#### WORK TO DO
Could you recast the stretch of data from the very start through the line containing "(x=260, y=154)" as a JSON list of strings, one string per line, leaving out blank lines and including nothing beyond that line?

[Dataset records]
•••

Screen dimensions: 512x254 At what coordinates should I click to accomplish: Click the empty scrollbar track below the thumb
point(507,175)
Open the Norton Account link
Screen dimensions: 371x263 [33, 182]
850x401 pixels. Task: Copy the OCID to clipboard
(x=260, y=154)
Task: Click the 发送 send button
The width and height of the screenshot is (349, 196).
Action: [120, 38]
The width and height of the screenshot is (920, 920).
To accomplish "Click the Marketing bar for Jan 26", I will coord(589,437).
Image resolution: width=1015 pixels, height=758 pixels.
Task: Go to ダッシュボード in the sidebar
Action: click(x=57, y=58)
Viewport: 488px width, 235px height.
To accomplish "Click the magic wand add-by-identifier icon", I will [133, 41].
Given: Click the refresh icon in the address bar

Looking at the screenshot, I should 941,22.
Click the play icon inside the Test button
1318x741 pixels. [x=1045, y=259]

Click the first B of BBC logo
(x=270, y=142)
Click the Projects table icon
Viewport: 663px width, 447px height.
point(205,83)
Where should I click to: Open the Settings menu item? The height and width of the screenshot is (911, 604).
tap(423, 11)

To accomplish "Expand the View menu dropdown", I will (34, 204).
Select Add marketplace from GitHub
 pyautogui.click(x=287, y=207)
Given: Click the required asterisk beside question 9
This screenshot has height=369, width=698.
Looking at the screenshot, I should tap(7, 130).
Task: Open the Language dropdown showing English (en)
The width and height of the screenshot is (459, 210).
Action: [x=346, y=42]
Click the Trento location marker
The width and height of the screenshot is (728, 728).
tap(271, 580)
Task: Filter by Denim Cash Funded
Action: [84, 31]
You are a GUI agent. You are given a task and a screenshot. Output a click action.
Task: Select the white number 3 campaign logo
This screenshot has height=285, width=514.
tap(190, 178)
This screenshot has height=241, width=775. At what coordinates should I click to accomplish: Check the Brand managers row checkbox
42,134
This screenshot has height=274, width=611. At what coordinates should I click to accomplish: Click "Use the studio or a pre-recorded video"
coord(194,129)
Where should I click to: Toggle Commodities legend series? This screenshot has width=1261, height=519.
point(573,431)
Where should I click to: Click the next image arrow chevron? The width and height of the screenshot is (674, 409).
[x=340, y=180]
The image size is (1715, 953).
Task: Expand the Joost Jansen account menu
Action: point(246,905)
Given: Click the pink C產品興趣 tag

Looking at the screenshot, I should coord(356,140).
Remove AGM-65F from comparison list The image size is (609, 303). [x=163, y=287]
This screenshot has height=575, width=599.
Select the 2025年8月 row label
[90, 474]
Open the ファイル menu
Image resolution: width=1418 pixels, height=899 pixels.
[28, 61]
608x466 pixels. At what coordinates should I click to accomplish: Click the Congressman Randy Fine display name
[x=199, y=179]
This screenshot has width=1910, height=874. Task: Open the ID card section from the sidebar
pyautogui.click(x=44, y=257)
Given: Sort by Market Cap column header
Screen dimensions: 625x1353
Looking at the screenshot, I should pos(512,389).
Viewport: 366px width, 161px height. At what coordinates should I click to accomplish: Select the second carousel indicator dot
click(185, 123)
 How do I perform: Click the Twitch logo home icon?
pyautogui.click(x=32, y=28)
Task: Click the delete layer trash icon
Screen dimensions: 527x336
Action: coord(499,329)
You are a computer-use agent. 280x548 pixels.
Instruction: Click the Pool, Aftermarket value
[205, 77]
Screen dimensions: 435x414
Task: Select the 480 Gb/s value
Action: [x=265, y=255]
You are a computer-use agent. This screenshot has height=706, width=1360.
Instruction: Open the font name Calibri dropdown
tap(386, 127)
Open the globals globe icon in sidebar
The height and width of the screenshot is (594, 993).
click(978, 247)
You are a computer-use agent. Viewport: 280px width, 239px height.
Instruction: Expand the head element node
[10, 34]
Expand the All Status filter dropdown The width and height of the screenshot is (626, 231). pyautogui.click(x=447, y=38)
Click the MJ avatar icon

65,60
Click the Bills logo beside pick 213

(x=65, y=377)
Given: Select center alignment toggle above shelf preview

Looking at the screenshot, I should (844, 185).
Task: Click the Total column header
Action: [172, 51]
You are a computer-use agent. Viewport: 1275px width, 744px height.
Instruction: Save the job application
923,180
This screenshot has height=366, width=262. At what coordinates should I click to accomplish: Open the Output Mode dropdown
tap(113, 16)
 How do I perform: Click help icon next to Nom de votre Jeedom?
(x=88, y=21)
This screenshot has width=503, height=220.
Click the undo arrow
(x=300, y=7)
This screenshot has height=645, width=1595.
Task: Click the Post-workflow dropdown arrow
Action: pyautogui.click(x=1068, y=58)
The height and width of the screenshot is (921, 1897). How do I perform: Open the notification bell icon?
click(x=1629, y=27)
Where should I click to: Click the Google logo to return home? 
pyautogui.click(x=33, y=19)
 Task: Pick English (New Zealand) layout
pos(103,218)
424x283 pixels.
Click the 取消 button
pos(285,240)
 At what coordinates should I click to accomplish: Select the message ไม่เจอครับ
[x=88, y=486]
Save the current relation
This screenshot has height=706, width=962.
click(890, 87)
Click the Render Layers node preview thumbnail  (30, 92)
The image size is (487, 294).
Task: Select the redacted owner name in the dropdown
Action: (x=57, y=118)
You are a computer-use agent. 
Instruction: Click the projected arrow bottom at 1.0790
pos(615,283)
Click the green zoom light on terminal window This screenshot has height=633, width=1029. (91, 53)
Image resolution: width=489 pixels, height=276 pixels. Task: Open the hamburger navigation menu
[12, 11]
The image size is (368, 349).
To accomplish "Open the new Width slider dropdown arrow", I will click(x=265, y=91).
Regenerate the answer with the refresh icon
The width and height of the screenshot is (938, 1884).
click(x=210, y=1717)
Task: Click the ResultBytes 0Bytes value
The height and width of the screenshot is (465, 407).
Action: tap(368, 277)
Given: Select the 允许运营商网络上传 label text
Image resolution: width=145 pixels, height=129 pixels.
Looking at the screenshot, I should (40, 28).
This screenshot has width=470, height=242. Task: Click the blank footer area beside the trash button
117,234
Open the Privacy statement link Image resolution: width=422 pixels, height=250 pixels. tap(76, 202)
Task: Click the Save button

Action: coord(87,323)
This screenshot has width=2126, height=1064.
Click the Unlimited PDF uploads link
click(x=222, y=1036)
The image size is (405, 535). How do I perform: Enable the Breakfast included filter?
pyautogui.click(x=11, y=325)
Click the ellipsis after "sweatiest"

•••

#### COMPLETE ANSWER
[
  "Screen dimensions: 512x254 At what coordinates should I click to accomplish: Click the empty scrollbar track below the thumb",
  "point(507,175)",
  "Open the Norton Account link",
  "Screen dimensions: 371x263 [33, 182]",
  "850x401 pixels. Task: Copy the OCID to clipboard",
  "(x=260, y=154)"
]